The result should hold only the lines from the one with "1024x576 pixels. How" through the final line of the data below, transcribed exactly, pictures left out.

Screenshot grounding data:
%%

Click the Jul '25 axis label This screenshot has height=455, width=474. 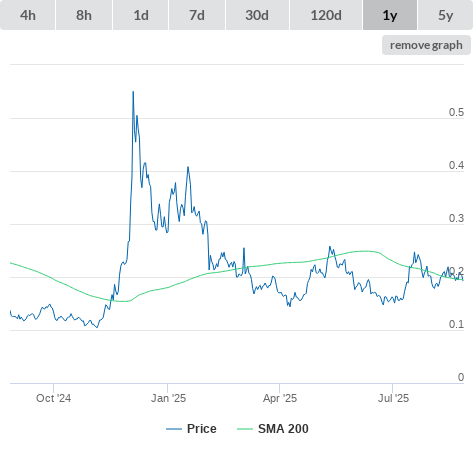tap(393, 398)
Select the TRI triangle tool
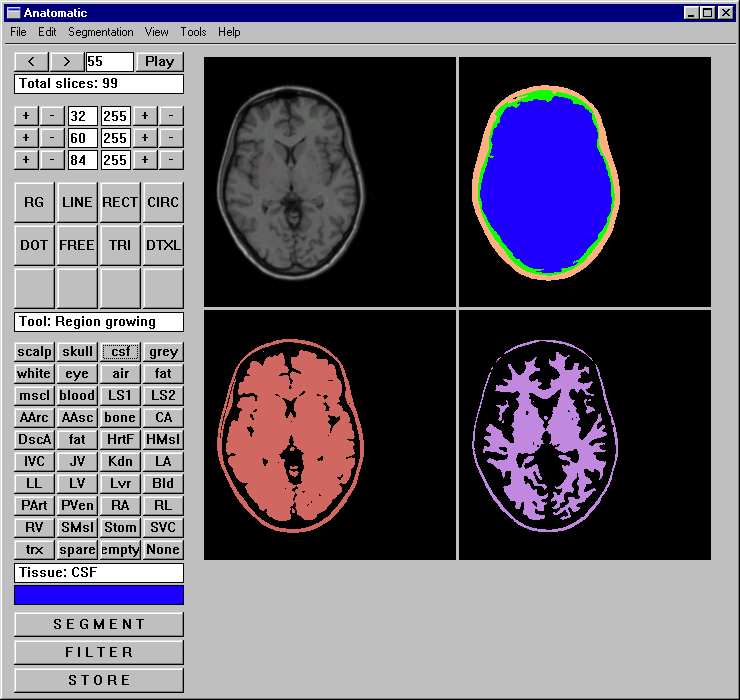Image resolution: width=740 pixels, height=700 pixels. coord(120,245)
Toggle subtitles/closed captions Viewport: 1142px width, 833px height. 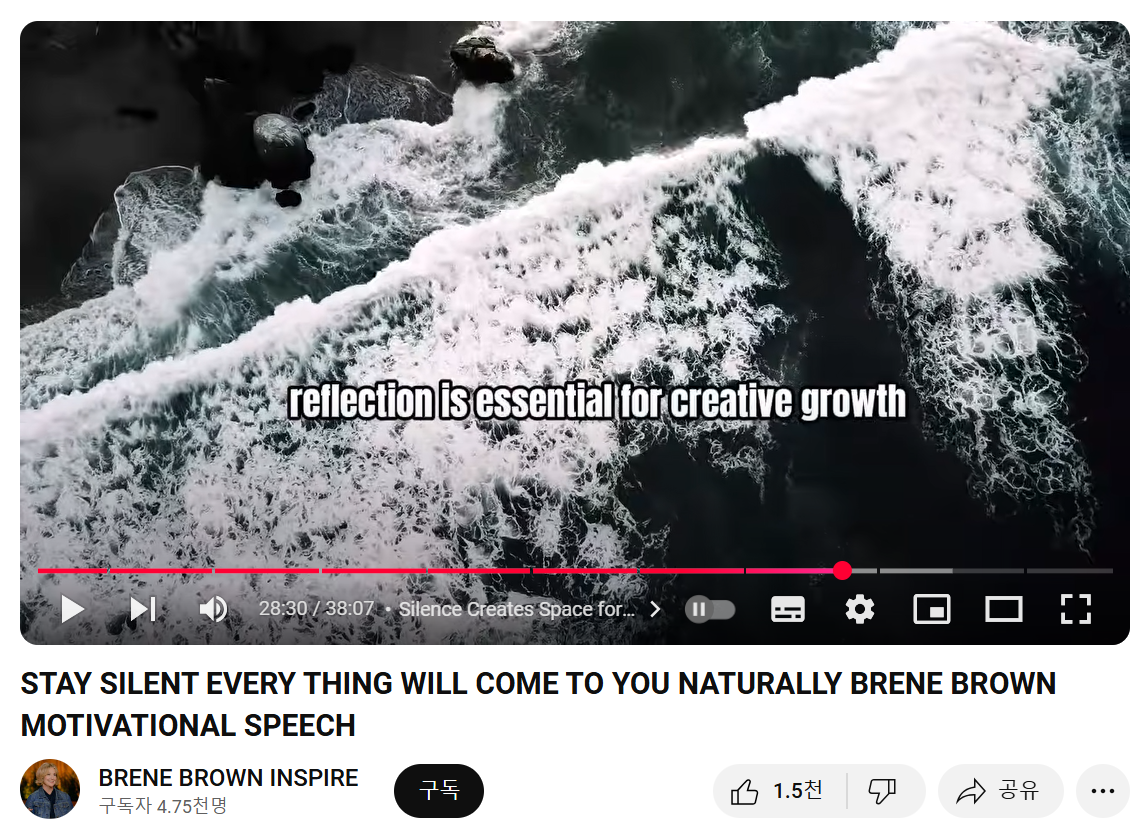coord(787,609)
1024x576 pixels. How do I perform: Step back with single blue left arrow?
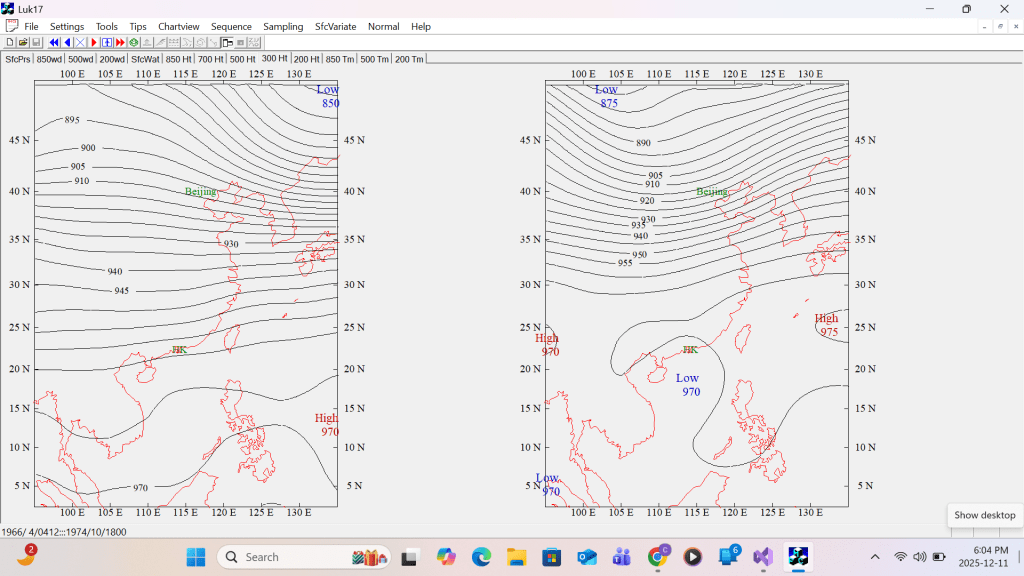coord(67,43)
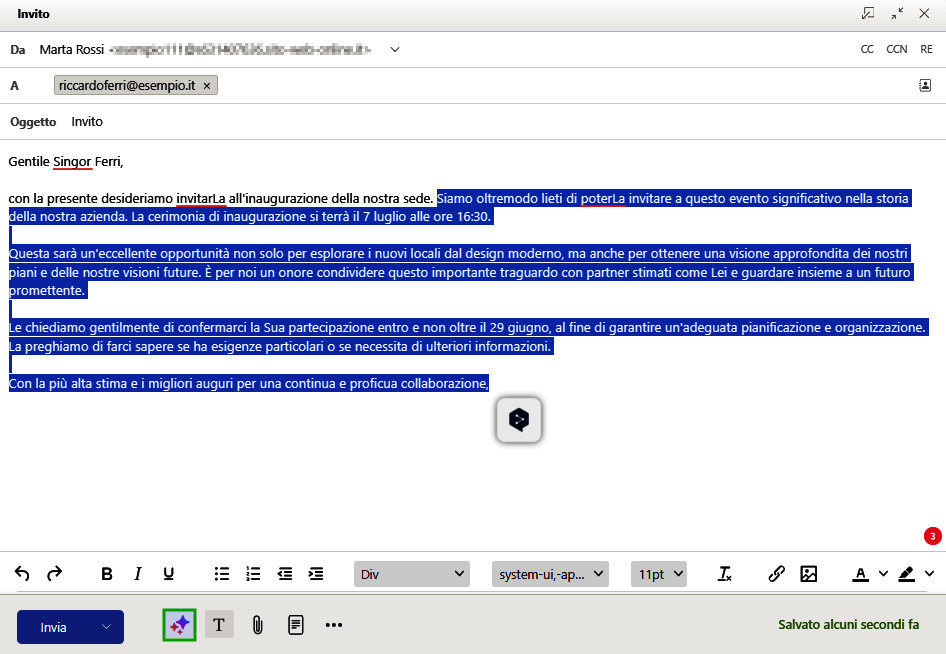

%%

Exercise answer:
1024x576 pixels. How do I perform: Step back with single blue left arrow?
coord(67,43)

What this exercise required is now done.